I’ll use the Eurostat chart related to EU trade in goods with Russia as an example. At first glance, the graph seems fine — the line chart shows change over time (which is correct), the design is neat (also desirable), and the layout supports the analysis. But somehow, after looking at the chart, we are left with — ‘wait, what?’. After closer examination, we notice that the charts don’t optimally present data. Showing data on two different aggregation levels is like comparing apples to oranges. Or I should say — apples to apple pies. Technically we can do this but with much additional and unnecessary work. Let’s see how the small formatting changes will make data coherent and comparison effortless.
Elements that work in this chart
Graph layout
The ultimate advantage of this graph is the layout. Placing one chart above the other enhances data analysis capabilities. We can independently compare the change over time for both dimensions or analyze them simultaneously.
Different perspectives
Another advantage is including both the percentage share and trade balance value. This enriches the analysis by providing a different angle. Thanks to the layout, we can analyze two dimensions at once, comparing percentage change with the value change.
Elements that don’t work in this chart
Merging two scales
This graph is an extreme variant of a dual axis where two axes are… merged despite having different units. The top part of the line is in percent, whereas the bottom is in billions of Euros. Such a solution is not only misleading but also unsustainable. In cases when export exceeds import, and the balance is positive, the bar would appear on the other side of the scale, which currently holds the different units. The alternative can be switching to the same unit and showing the import and export as the values rather than share. If implemented, it would look similar to the example published by The Federal Statistical Office of Germany (Destatis).

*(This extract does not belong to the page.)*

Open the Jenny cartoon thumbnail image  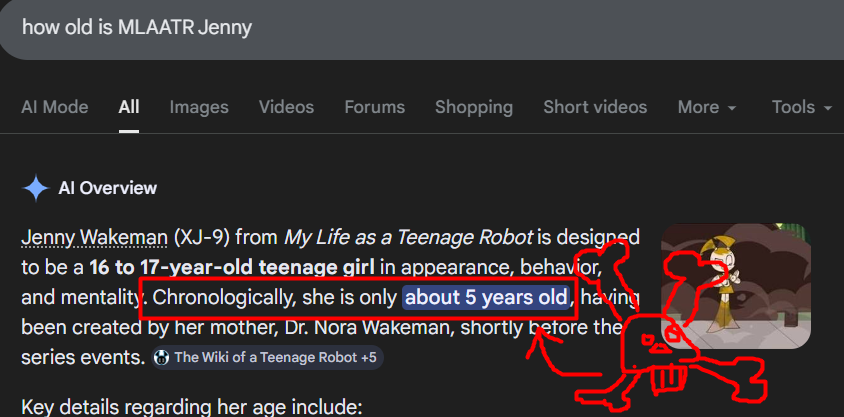[x=735, y=285]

Comparing apples to oranges
There is also another issue, harder to notice but impactful. The top chart compares the actual import and export shares over time. So we know what the shares were at any given point, but we must estimate the difference between them visually. Because we compare the distance between two changing lines, there is no common baseline, which makes the task challenging. Even though the bottom part of the chart is already aggregated (shown as a difference in the export and import value) without complex visual assessment, we are comparing apples to… apple pies.
Step-by-step improvements
Remove dual axis
The first step should be separating the two charts. The easiest way is by changing the location of the x-axis. Putting it between the charts splits them visually while emphasizing the common dimension. The new placement makes it easier to analyze two charts independently because the scale is proximate to both data points.
Adjust chart type
Even though using a line chart to show import and export is technically not a mistake, there is a more insightful way to present this data. U.S. Energy Information Administration provides an interesting alternative that was my inspiration. Instead of using two separate lines, we can switch to bars placed on both sides of the axis — export above and import below the zero line. This change makes the logic behind the balance calculation becomes self-explanatory — the negative balance means that more was imported than exported, which correlates with the chart above. Lastly, reducing the gap between the bars makes scanning easier. And using the same width simplifies the layout.
Calming down colors
Switching from a line chart to a bar chart and widening bars increase the data-ink and make it more prominent. We can calm the layout by reducing the color intensity — using the less saturated variant of pink and removing the color coding for import and export. The latter we already encoded with the position above or below the zero line. Therefore we can use neutral grey with slightly different brightness to make the zero line division more prominent. An additional benefit of such a solution is the possibility of adding information about the net trade. Choosing two light shades of grey will provide enough contrast with the added line.
Working on formatting
The cherry on the cake is removing horizontally oriented axes’ labels by incorporating them into the chart. This cleans up the layout and makes reading easier as we no longer have to twist our necks. And lastly, we can create a visual hierarchy by making the scale less prominent (using lighter shade), emphasizing the zero lines, and separating two charts even further by coloring the x-axis.